Thanks.  What about a non-invertible matrix?  Is the fact still true?  Also please describe what 'elementary row operations' are OK - what operations are allowed and what aren't?  I'm worried that one of the operations you might have in mind does not preserve determinants.  If you use it without realizing that, you could get into trouble in a proof about determinants.

And thanks for being patient with me about me thinking you were starting out on task 2.  I really should have realized :)  .

--James.

On 15 June 2011 07:19, Shri R Ganeshram <sh...@mit.edu> wrote:

James,
My message was the mathematical fact. :) I think the inverse matrix talk inspired that ("primed me").
It was not the solution to the second part.
"The determinant of an invertible matrix is the same as the determinant of that matrix after undergoing elementary row operations.
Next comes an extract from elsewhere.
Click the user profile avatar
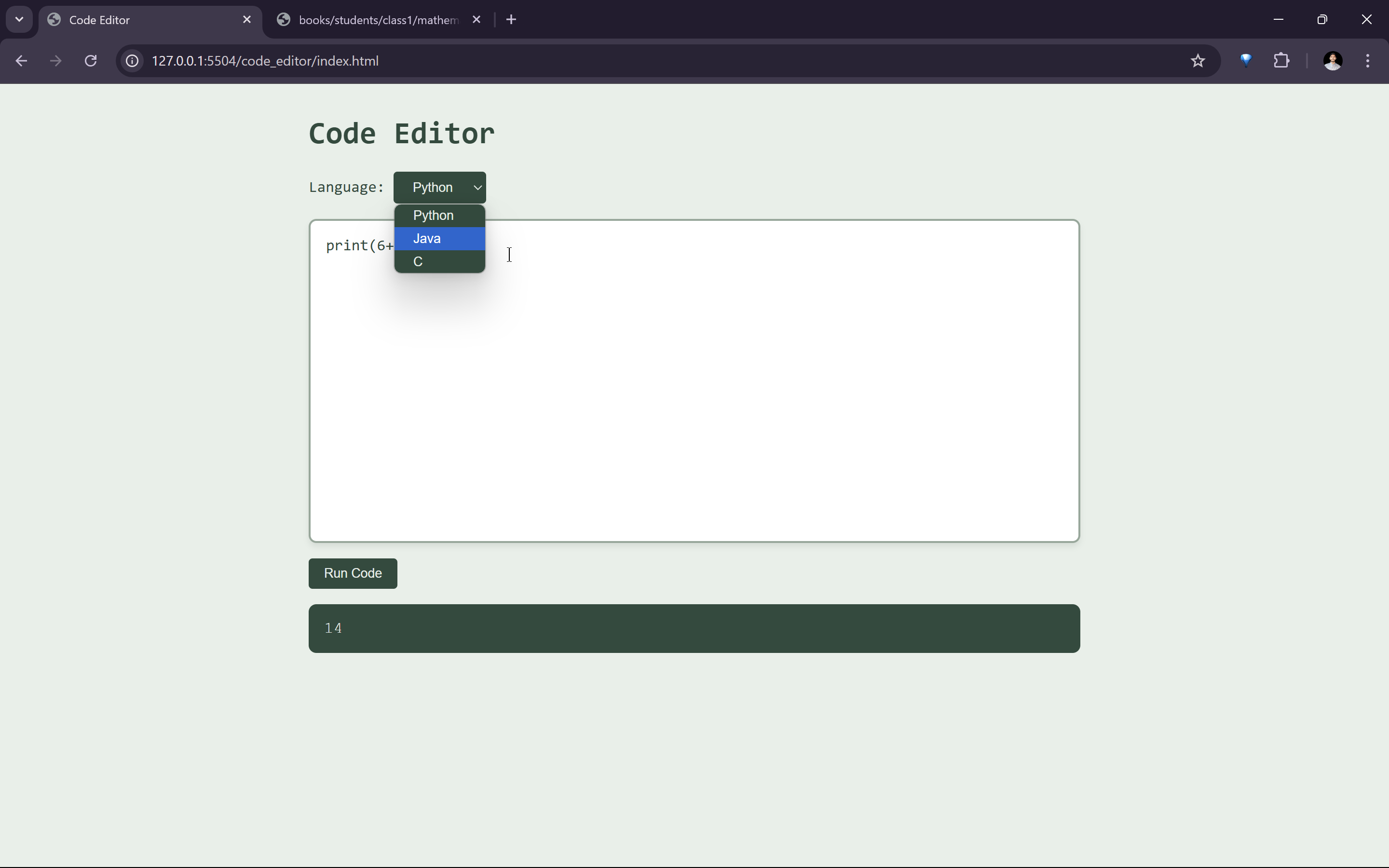This screenshot has width=1389, height=868. [1332, 61]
Aka, given matrix A, invertible, and a set of row operations R, and that B is R(A), det A= det B.

I'm not sure how well I phrased that, but I think the point of the exercise was to draw from knowledge and not from an outside source. :)

-Shri"
-Shri

[James Crook]

Shri,

Thanks for the update.

So "Multiplying one row by a constant c and adding it to another row"
preserves the determinant.
Multiplying one row by a constant, multiplies the determinant by that
constant.
Swapping two rows multiplies the determinant by -1.

This is all true for invertible matrices.
What about non invertible matrices? What happens then?

--James.

[shr...@gmail.com]

This would hold true for noninvertible matrices as well, implying that elementary row operations would continuously yield a determinant of zero.